Lebih lanjut lagi Santoso (2003) dan Santoso et al. (2006) melaporkan
bahwa pH dapat mempengaruhi kelarutan mineral. Penggunaan asam asetat dapat
meningkatkan kelarutan mineral Ca dan Mg pada beberapa jenis rumput laut.
Demikian juga menurut Yosie et al. 1997 kelarutan mineral Fe pada ikan cod,
remis dan udang juga meningkat seiring dengan meningkatnya derajat pH.
2.5
Pengaruh Pengolahan terhadap Penurunan Mineral
Pengolahan pangan bertujuan untuk mendapatkan bahan pangan yang
aman untuk dimakan sehingga nilai gizi yang dikandung bahan pangan tersebut
dapat dimanfaatkan secara maksimal. Tujuan lain dari pengolahan yaitu agar
bahan pangan tersebut dapat diterima, khususnya diterima secara sensori
(penampakan, aroma, rasa dan tekstur) (Apriyantono 2002).
Kerusakan zat gizi berlangsung secara berangsur-angsur tergantung dari
proses pengolahannya.
Penggunaan peralatan masak dapat mempengaruhi
keberadaan dari mineral, penggunaan perkakas besi dapat menaikkan kandungan
besi dalam bahan pangan yang diolah dengan perkakas tersebut (Gaman dan
Sherrington 1992). Faktor yang paling berpengaruh terhadap tingkat kerusakan
pada pemasakan dengan panas adalah lama waktu dan suhu pemanasan
(Soeparno 1994).
Perebusan adalah cara memasak makanan dalam cairan yang sedang
mendidih (100
0
C). Bahan pangan yang dimasak menggunakan air akan
meningkatkan daya kelarutan. Pemanasan dapat mengurangi daya tarik-menarik
antara molekul-molekul air dan akan memberikan cukup energi pada molekulmolekul air tersebut sehingga dapat mengatasi daya tarik menarik antar molekul
dalam bahan pangan tersebut, oleh karena itu daya kelarutan mineral pada bahan
yang melibatkan ikatan hidrogen akan meningkat dengan meningkatnya suhu
(Winarno 2008).
Pemanggangan merupakan proses pemanasan kering terhadap bahan
pangan yang dilakukan untuk mengubah karakteristik sensorik sehingga
produknya dapat lebih diterima oleh konsumen (Muchtadi 2008). Menurut
Latunda-Dada dan Neale (1986), kerusakan zat gizi dalam pemanggangan
berkaitan dengan suhu dan lama pemanggangan serta pH. Kadar keseluruhan zat
gizi tidak diharapkan berubah hanya karena proses pemanggangan, tetapi
ketersediaan zat gizi mineral tertentu memang dapat berubah.

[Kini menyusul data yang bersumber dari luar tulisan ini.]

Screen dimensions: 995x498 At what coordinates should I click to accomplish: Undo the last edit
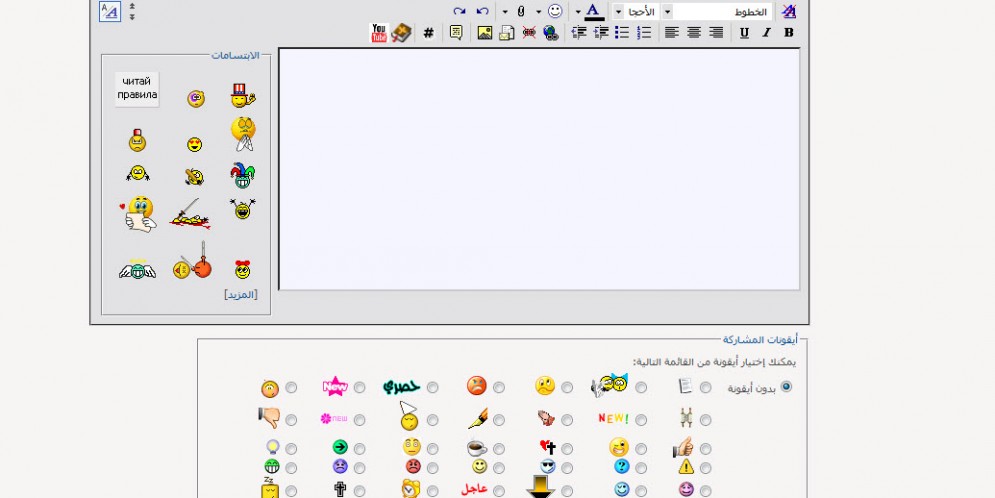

Penggorengan merupakan suatu proses pemanasan bahan pangan
menggunakan medium minyak goreng sebagai penghantar panas. Berdasarkan
metode pindah panas yang terjadi selama penggorengan, terdapat dua metode
penggorengan yang telah ditetapkan secara komersil, yaitu shallow/pan frying
atau penggorengan dangkal dan deep-fat frying (Muchtadi 2008).